TEXT PROVIDED —
======

If I use a BSP tree to partition my scene, won’t this prevent me from sorting by texture, vertex bufffer, etc? Wouldn’t a BSP tree essentially turn my scene into an unrelated collection of polygons which are then rendered front to back in a reverse painter’s algorithm? It seems to me that this would prevent any other sort of sorting.

A few other questions:

How do you manage garbage collection to improve your performance? I thought Java hid that from you (aside from the System.gc() call).

If I do implement a BSP tree, should I create one huge buffer with all the verticies of the scene? Or should I keep each object with it’s own verticies?

In a BSP tree, am I right in thinking that first one should first render front to back with opaque gemetry, and then back to front with transparent geometry? Also, is it the Z buffer check that makes this faster than just rendering all the geometry without a BSP tree? Otherwise, I don’t see how drawing shapes in this order is faster than the naive way.

Would inserting objects into an octree using axis aligned bounding boxes be an acceptable alternative to a BSP?

Thanks for the advice.

Mark McKay

tom · October 10, 2005, 9:39pm

Why do you use a BSP tree? For culling? If so, you can use it to mark what is visible and render that with sorting after the BSP is traversed.

kitfox · October 10, 2005, 10:07pm

I’m not currently using a BSP tree, but have heard that they are quite useful in rendering 3D scenes. I’ve never been able to find a comprehensive decription of the BSP algorithm, so I’ve pieced together best as I can from various webpages. I’d like to use it primarily for culling, but might wish to use it for collision detection too.

======

Resume the forum thread about BSP trees and scene sorting, continuing on from the final sentence of its last post.

RECORDED INFORMATION —

======

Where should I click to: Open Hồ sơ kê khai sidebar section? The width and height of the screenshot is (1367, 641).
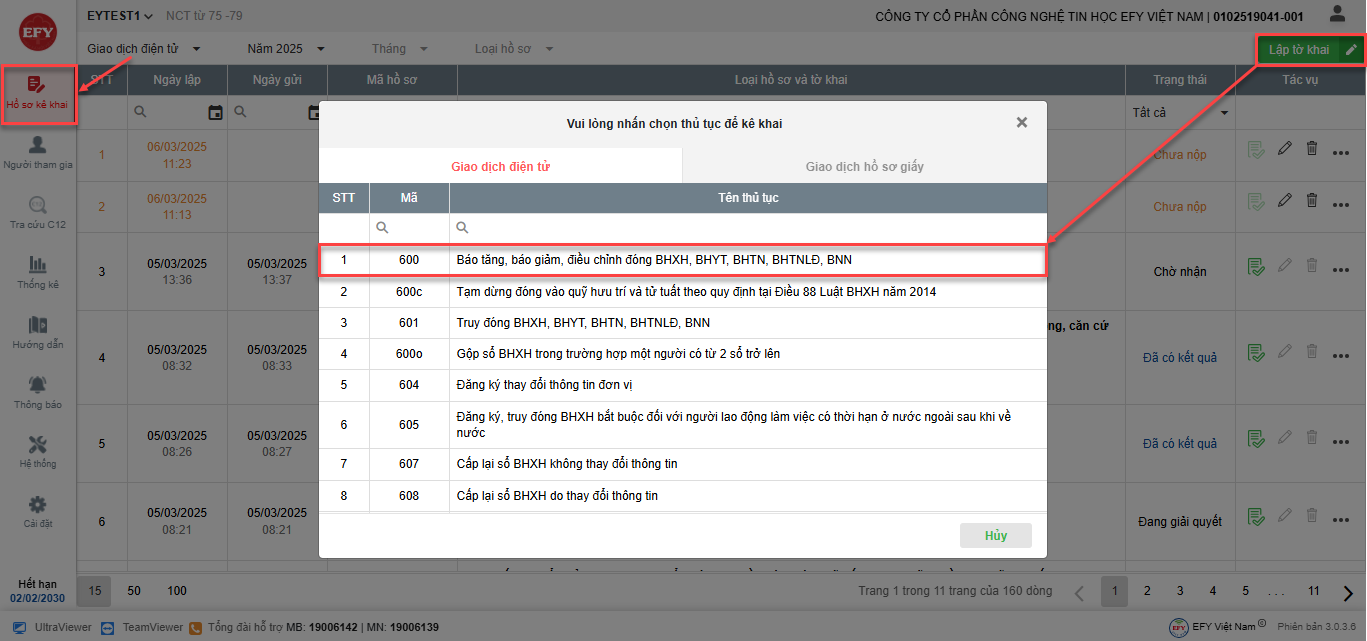pos(38,94)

======

EXERCISE OUTPUT —
The tree building algorithm described here sounds pretty straight forward:

ftp://ftp.sgi.com/other/bspfaq/faq/bspfaq.html#6.txt

However, it’s unclear how use of this tree allows a performance boost. While I can partition the scene and render polygons in a reverse painter’s algorithm, how does that let me know what’s not visible? If I render a triangle onscreen which completely occudes another triangle farther away, how can I determine this without reading the entire Z-buffer?

Also, it seems to me that the BSP algorithm essentially shreds your entire scene into it’s component polygons. At any node in the BSP tree, polygons are sorted into either infront of the partition plane, on the partition plane, or behind the partition plane. So the only sorting that can be done is in the very few cases that there are polygons that are coincident on the same partion plane. This would exclude the possibility of rending one piece of geomtry at the time with similar lights and textures, since all the polygons that make up the geometry could potentially be in a different partitioned volume.

anarchotron · October 11, 2005, 4:39am

BSP tree is useful for rendering with Painters Algorithm (not reverse) IF you are doing software rendering or other rendering where there is no depth buffer. In this case every polygon must be rendered back to front.

With depth buffer (as mentioned, depth buffer HW that supports quick depth rejection), you want to render your scene front to back so you can fill the depth buffer as quickly as possible and let the HW reject as much as possible.

In the modern case I would imagine BSP tree is mainly useful for culling and collision detection. You certainly don’t want to sort your entire scene per-polygon. The sorting overhead will be high, eating into any gains you get by grouping state, texture, & VBO changes.

Maybe you should consider some kind of portalized space instead of a BSP tree.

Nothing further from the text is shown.